OpenAI Launches New Open-Weight Models for Local and Cloud Use

OpenAI has announced new open-weight language models aimed at local and cloud deployments, enhancing accessibility and functionality for developers.

Key Points

  • • OpenAI released two new models: gpt-oss-120b and gpt-oss-20b.
  • • Cloudflare is a launch partner, integrating the models into Workers AI.
  • • The models support chain-of-thought reasoning and web access.
  • • CEO Sam Altman emphasizes accessibility and benefits for all in AI.

OpenAI has officially launched two new open-weight language models, gpt-oss-120b and gpt-oss-20b, on August 5, 2025, targeting both local device deployment and integration into platforms like Cloudflare Workers AI. This enhances accessibility for developers seeking cost-effective alternatives to traditional cloud services.

The gpt-oss-120b model features 117 billion parameters and can operate on a single GPU with 80 GB of RAM, while the smaller gpt-oss-20b, with 21 billion parameters, requires only 16 GB of RAM, making it suitable for a broader range of devices, including laptops. Both models can perform chain-of-thought reasoning and access the web, providing performance that rivals certain modes available in ChatGPT. OpenAI's CEO, Sam Altman, emphasized the importance of making AI beneficial and accessible for all, stating, ‘We’re excited to make this model, the result of billions of dollars of research, available to the world.’ (Source ID: 22924)

A significant highlight of this release is the collaboration with Cloudflare, which positions itself as a Day 0 launch partner. This partnership allows the new models to integrate seamlessly with Cloudflare Workers AI using a new Responses API format. Innovative features include a Code Interpreter that enables developers to execute stateful Python code securely, enhancing the overall functionality of the models. According to Cloudflare, this allows the models to deliver improved performance while maintaining a minimal GPU memory footprint due to the models’ use of Mixture-of-Experts architecture and FP4 quantization, which is more efficient than traditional models running at FP16. (Source ID: 22922)

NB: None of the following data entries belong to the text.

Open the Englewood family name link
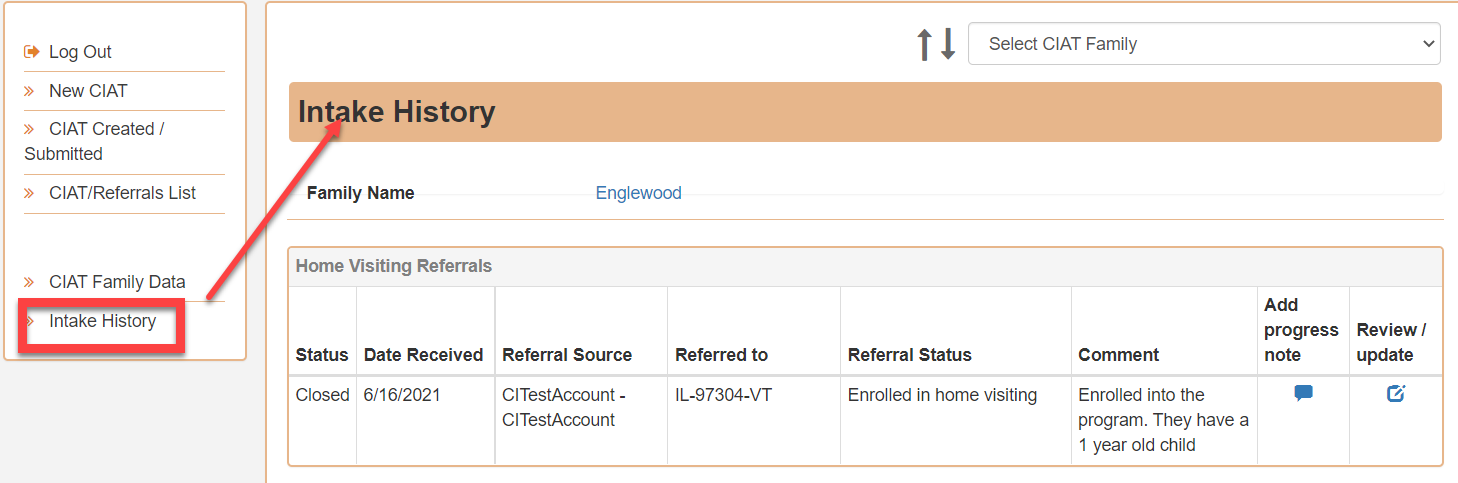 click(x=638, y=193)
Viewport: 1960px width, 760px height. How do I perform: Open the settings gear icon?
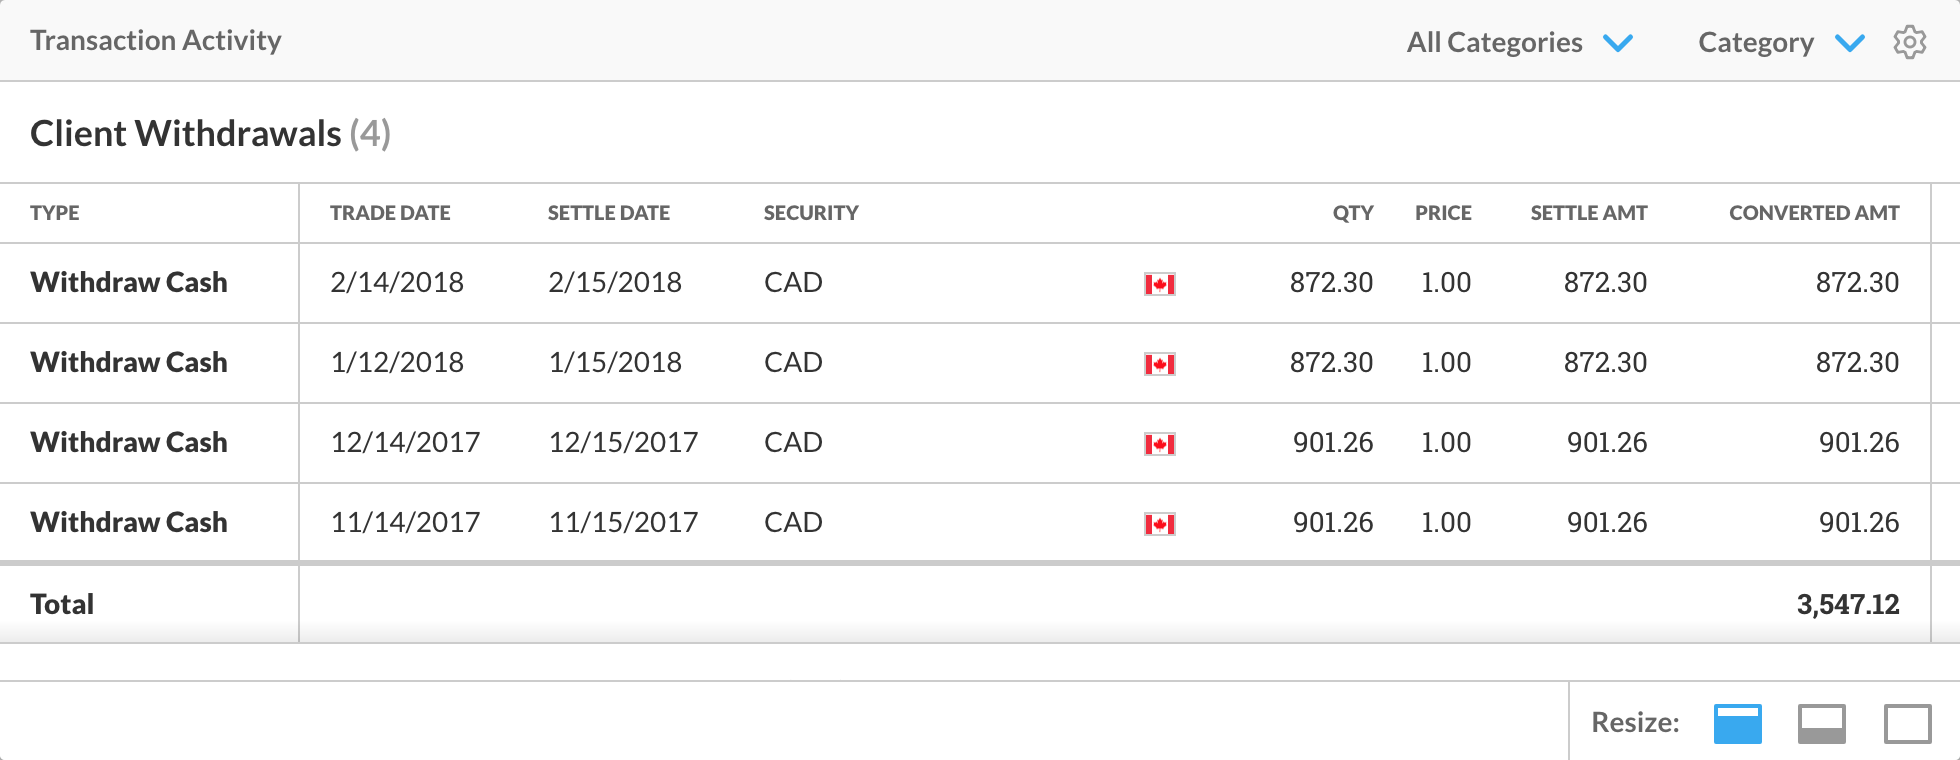1909,42
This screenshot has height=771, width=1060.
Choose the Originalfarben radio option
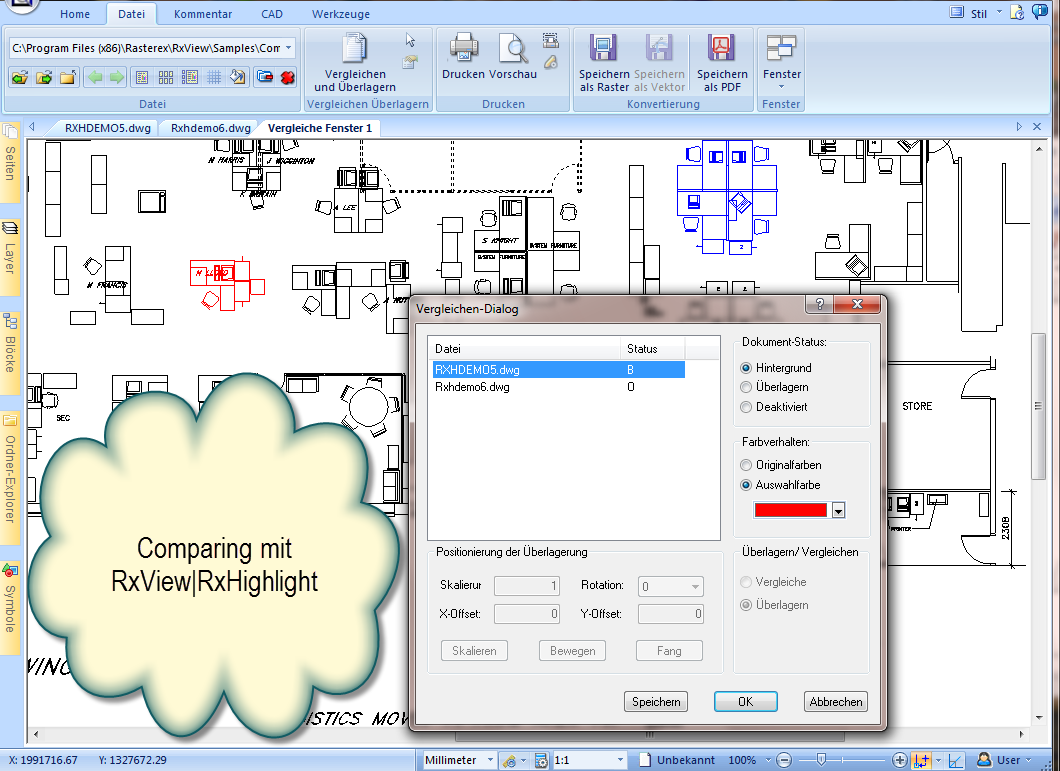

The launch of these open models marks a significant move in OpenAI's strategy to allow users to download and fine-tune the models while offering flexibility in their integration. However, details regarding the training datasets used are not publicly disclosed, raising questions about transparency in this new offering compared to other competing models. Altman has not indicated a timeline for future releases of open models after these latest announcements, keeping developer interest piqued regarding potential advancements in OpenAI's open AI initiatives.